THE CRUX OF NEURAL NETWORKS:

If we were to describe Neural Networks simply we would simply mean that there is a flow of data through layers of neurons which are connected to each other and they sort of work together to come up with a desirable outcome.

Screenshot 2025-05-01 222933.png

        (Pic Credits: CS229, Stanford University)

The input is inserted into the first layer of network and then it traverses through all the layers providing an output.
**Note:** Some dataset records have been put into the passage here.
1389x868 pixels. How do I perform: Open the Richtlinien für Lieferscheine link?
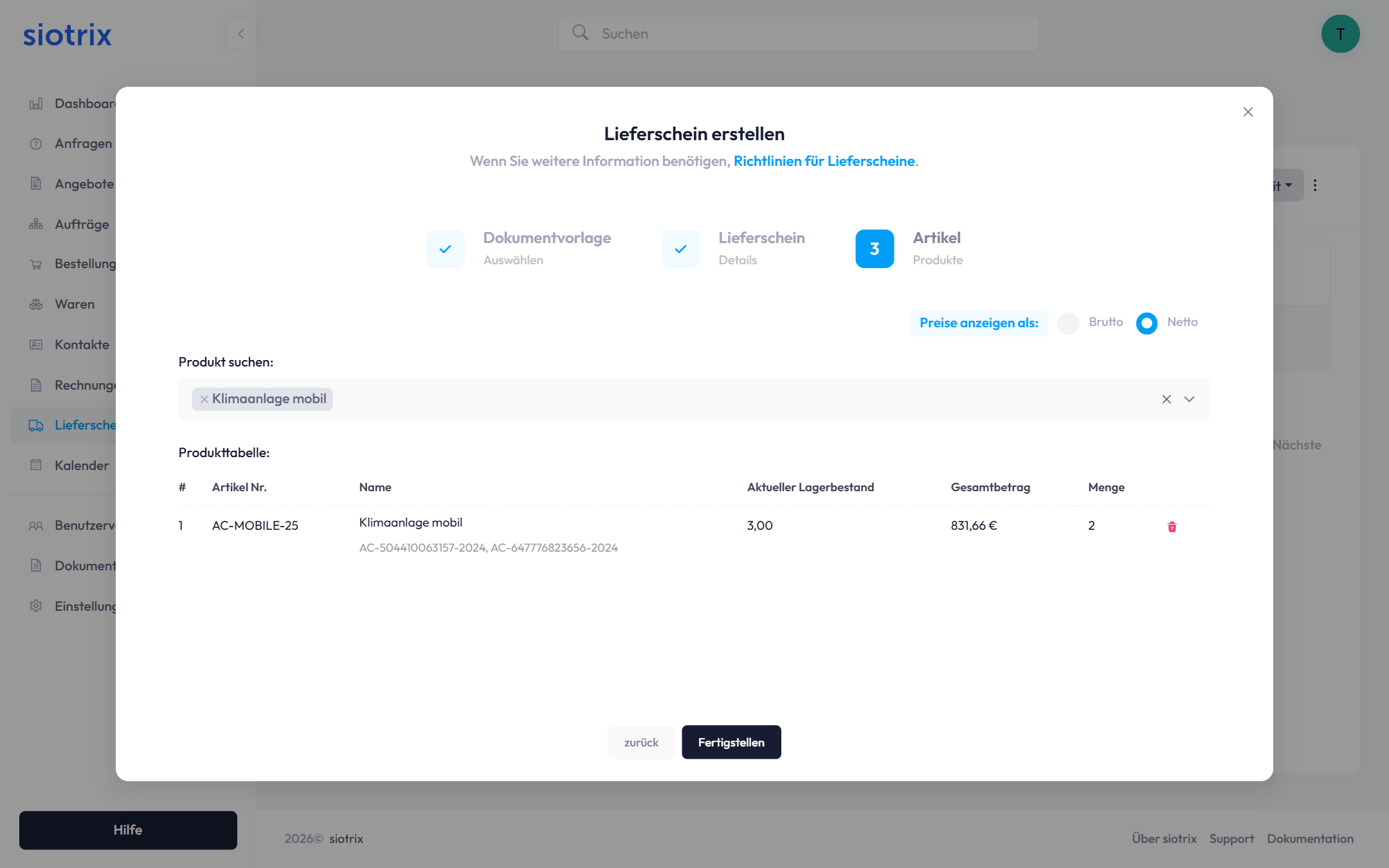824,161
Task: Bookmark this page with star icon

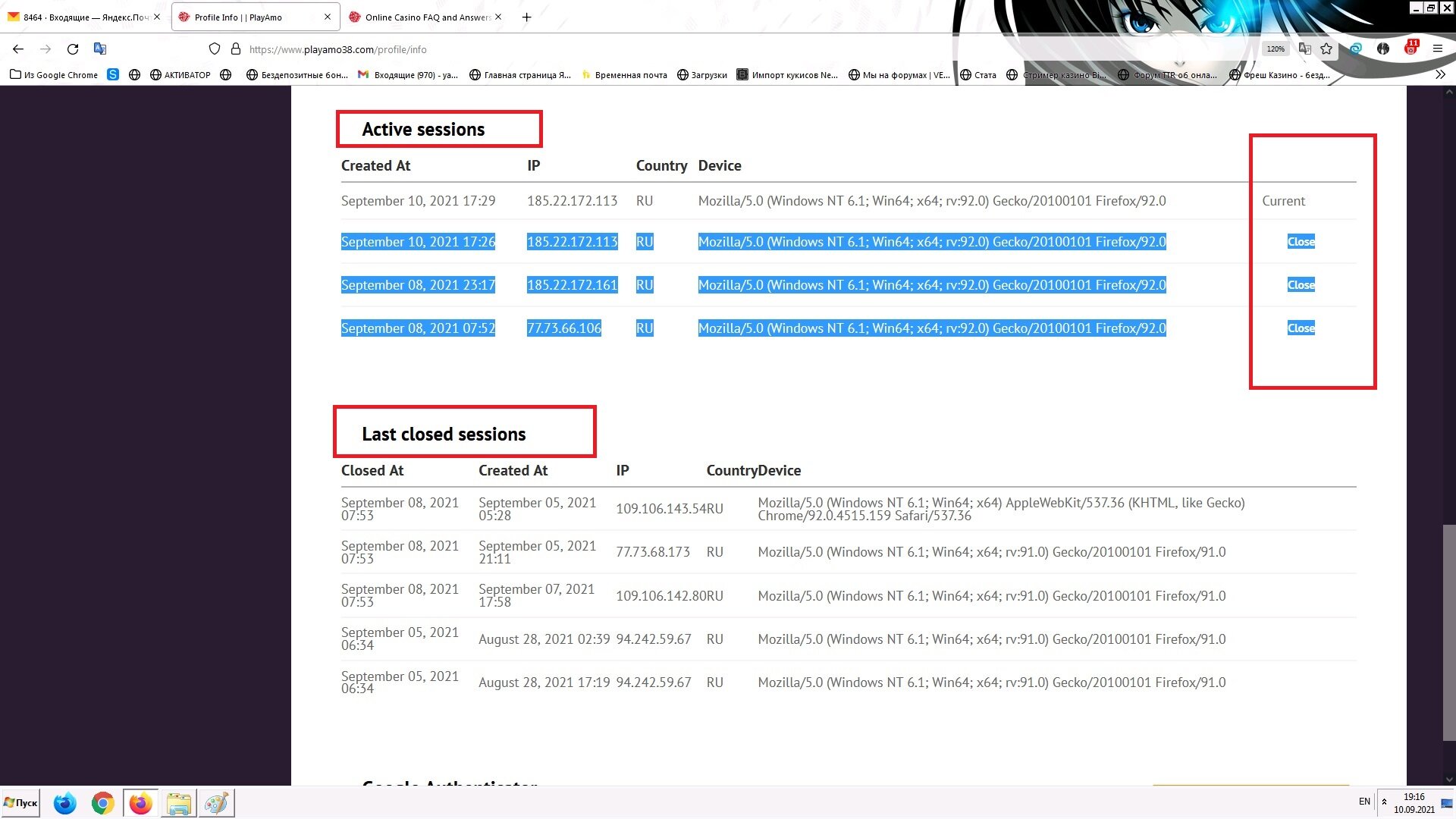Action: point(1326,49)
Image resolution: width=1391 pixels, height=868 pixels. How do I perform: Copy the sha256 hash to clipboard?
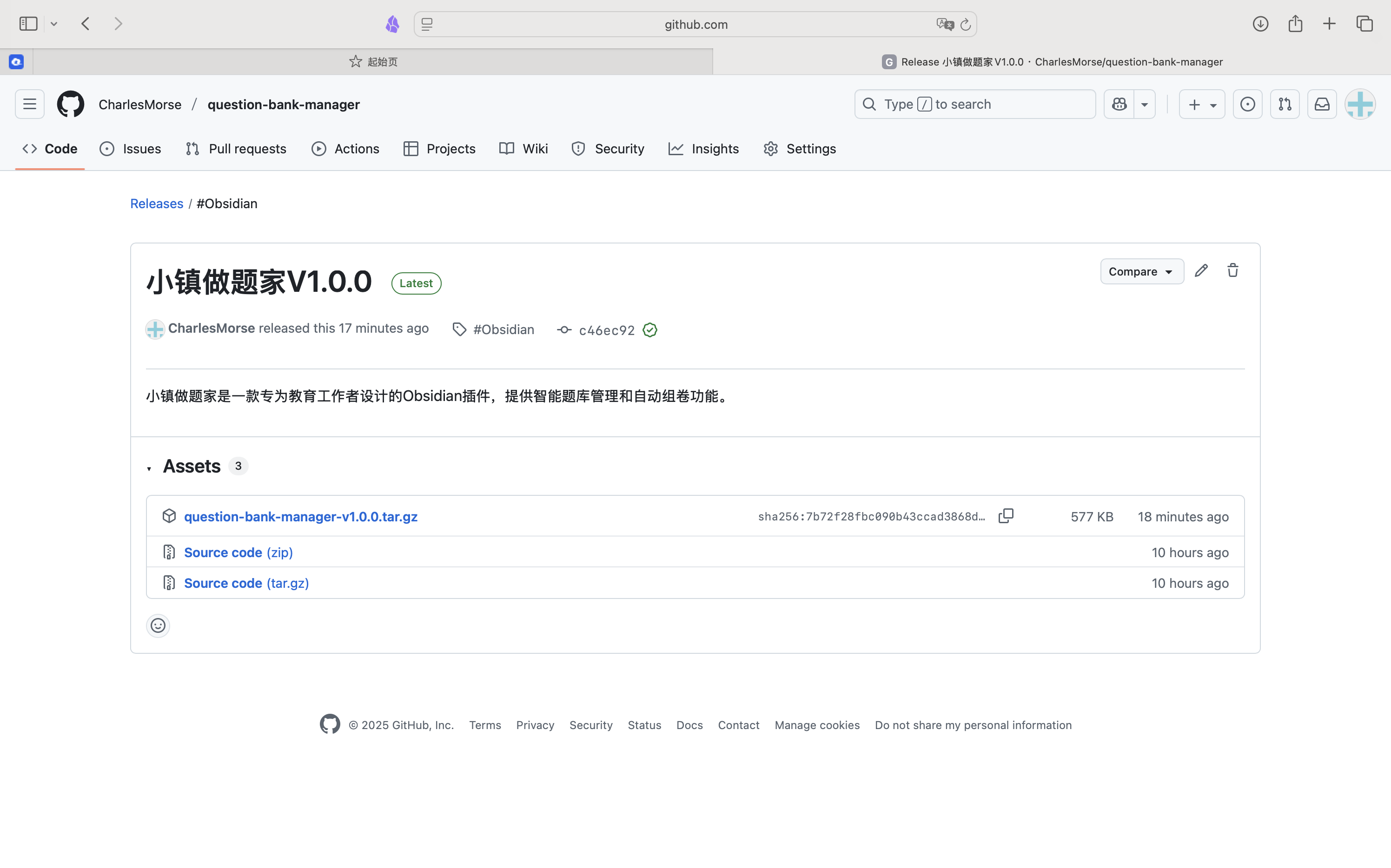pos(1006,516)
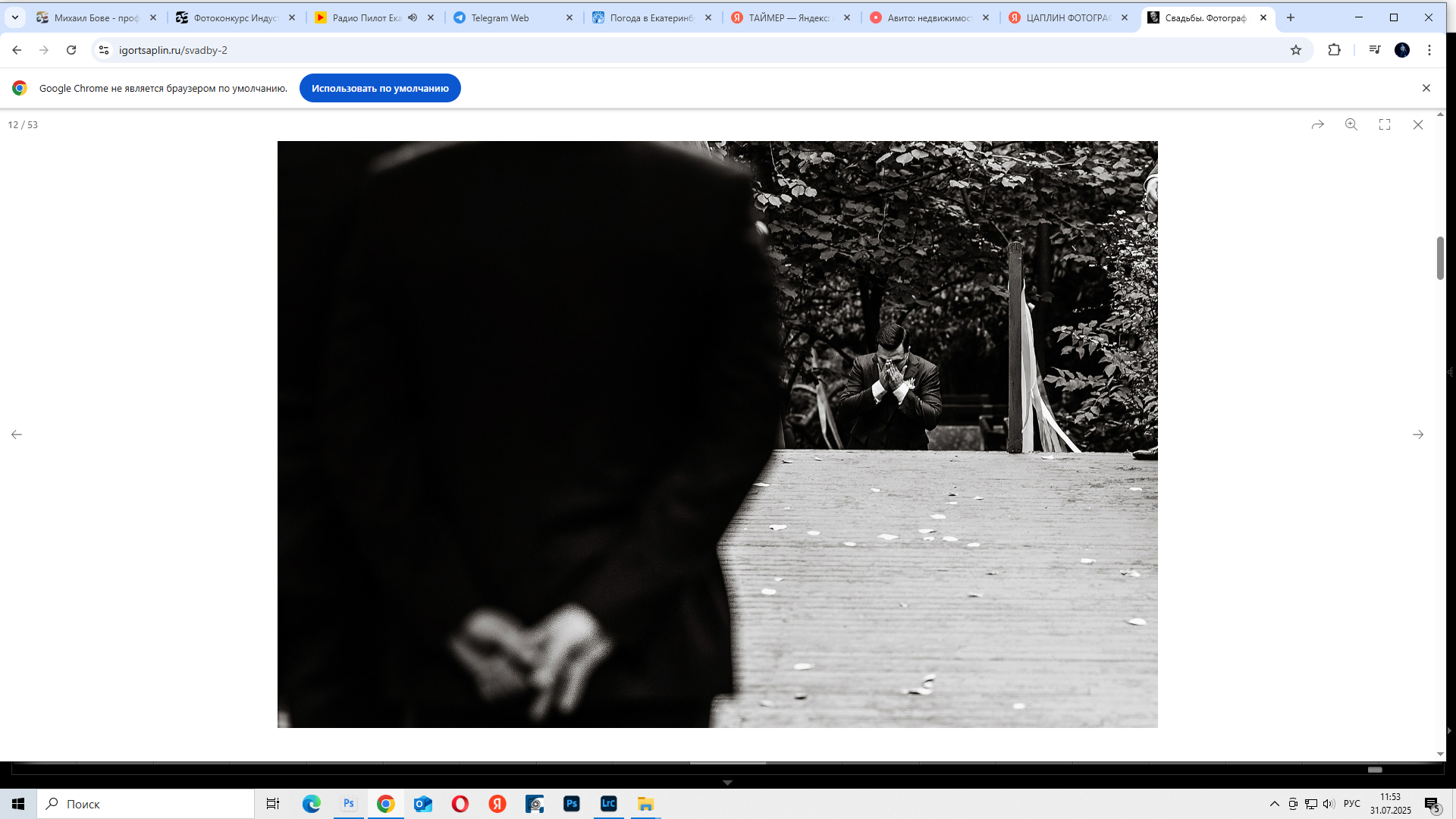
Task: Close the photo lightbox viewer
Action: [1418, 124]
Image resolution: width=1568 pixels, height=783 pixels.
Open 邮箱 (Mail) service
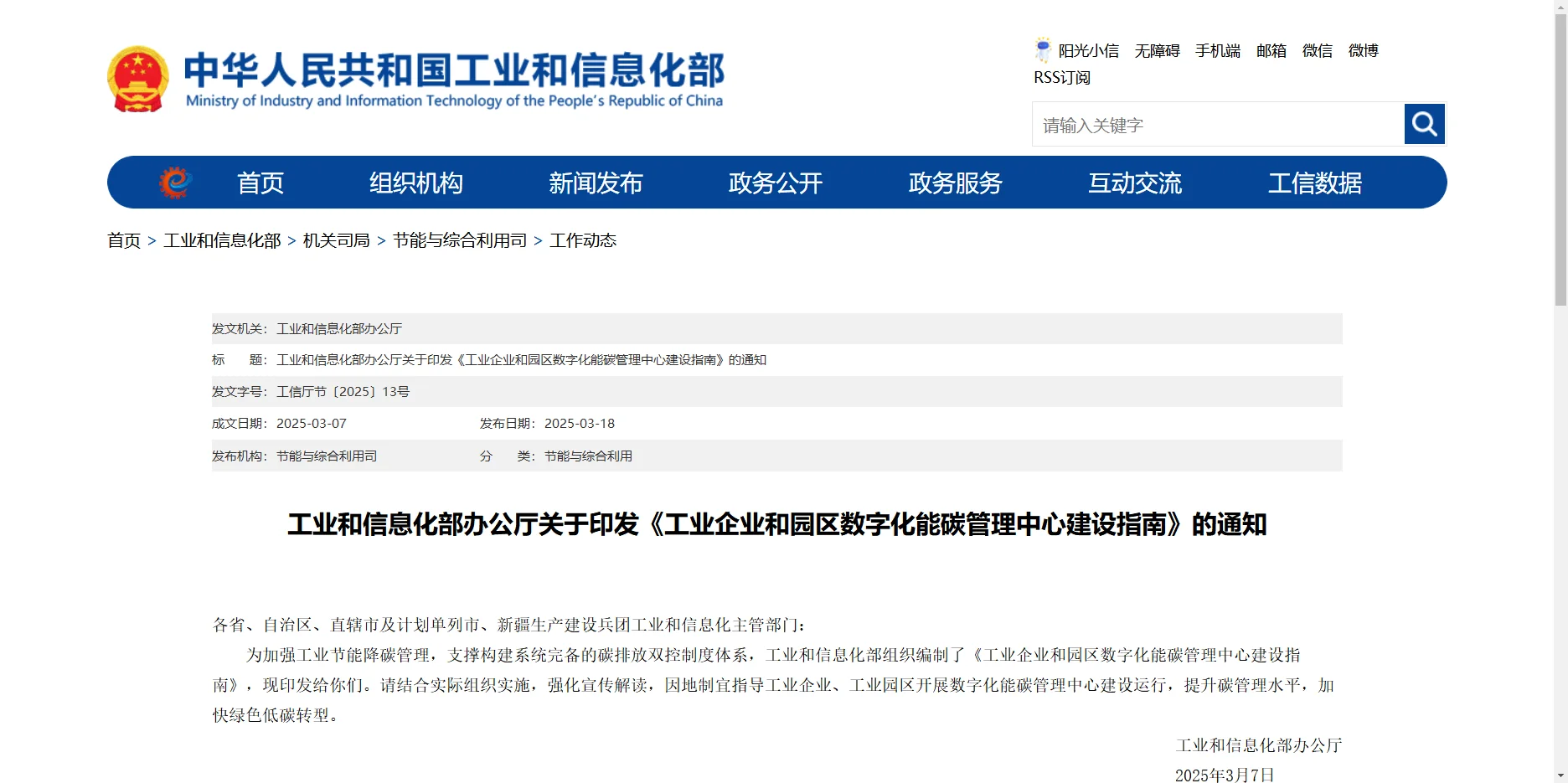(1270, 51)
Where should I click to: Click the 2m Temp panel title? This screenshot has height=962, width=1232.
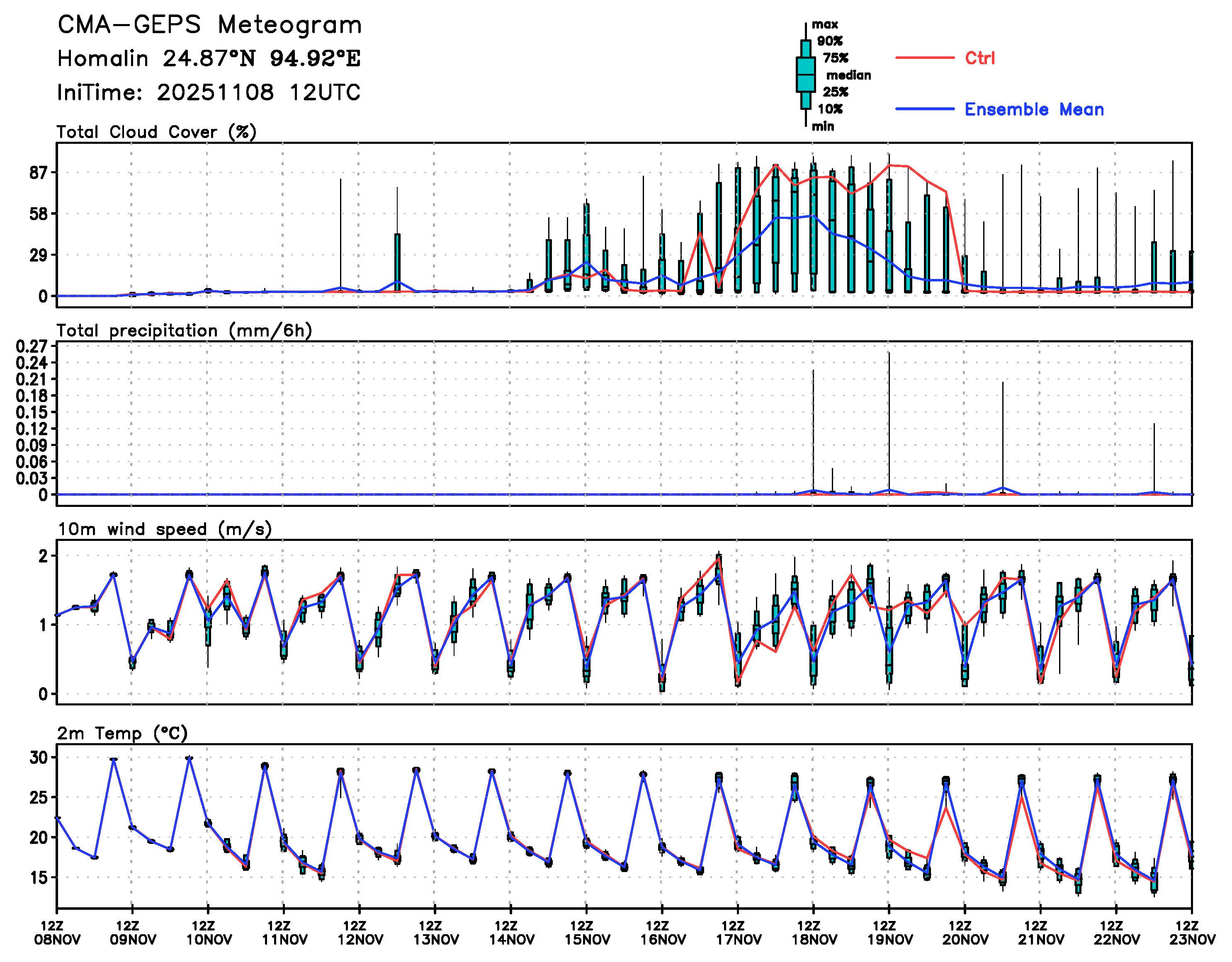[x=122, y=733]
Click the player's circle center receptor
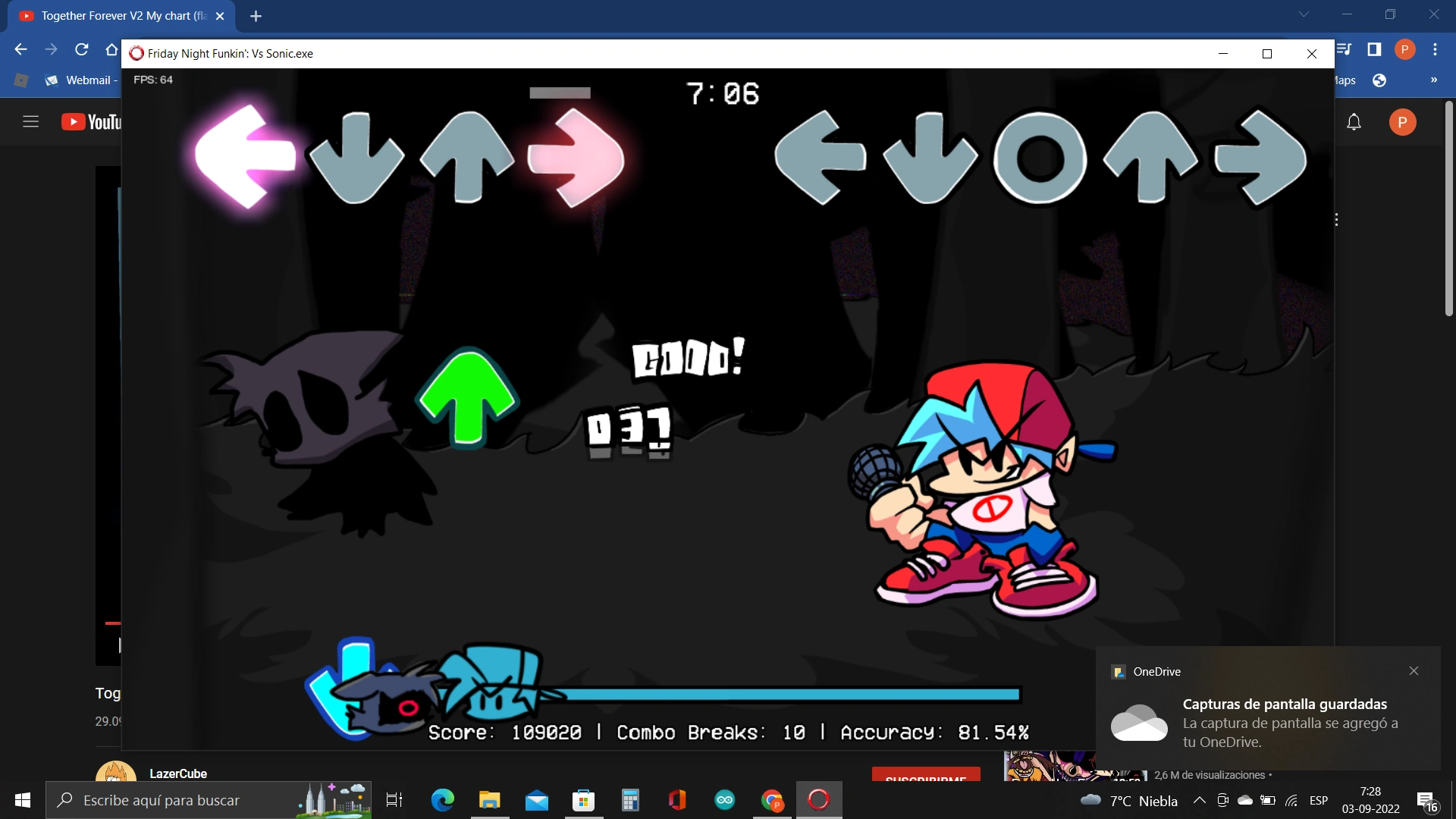 tap(1040, 158)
It is compared with the desired output and if they differ drastically, we tend to tweak the weights and biases to drive down or simply put decrease the loss as much as possible and get an output as similar as our output in training data.

These layers of a Neural Network are comprised of weights and added with a bias, tweaking these weights with the help of our loss is famously done with backpropogation, where I would try to delve in later blogs.

As I said these layers have weights and biases so their “functioning” can be described with a very basic equation:

$$ w^Tx+b $$

This is the equation my blog revolves around, the term “w” stands for weights, x for inputs, and b is there as bias. I had a pretty good curiosity about why is there a need for the bias term when we can simply update the weights and get our answer. (I admit it I was wrong coz I didn’t think this intuitively enough🥲)

After learning a bit from Andrej Karpathy’s NN: Zero to Hero, I built a single layer two neuron perceptron(perceptron is a really fancy name for the earliest form of neural network, if I were to describe it simply refer to the above diagram, instead of three there are just two neurons instead of three and then we directly have the output neuron skipping the middle layer also called as the hidden layer). I built a basic perceptron model which can take two inputs X and Y and give me an output Z, I wanted my model to mimic the AND Gate and the OR Gate.

So this is how the model works: I gave the model two neurons in it’s input layer, set the weights and bias to be random instead of just zero, give input in pairs (0,0), (0,1), (1,0),(1,1) and expect my output to be (0,0,0,1) for an AND Gate. So I am basically asking my program to tweak the weights and bias in such a way that they should arrive at such a configuration such that my output is that of an AND Gate.

I’d like to show what happens when the bias is set to zero/there is no bias:

I trained the model for around 1000 epoch(turns) and it still won’t drive the loss to zero(it needs to and only then we will get the exact output).

Screenshot 2025-05-01 170836.png

At epoch 999 we get some values for weights and an incorrect answer. The graph of it’s loss vs epoch can be plotted using matplotlib:

Screenshot 2025-05-01 170818.png

So we can basically observe that the loss does go down but it flatlines at 1 and does not go to zero.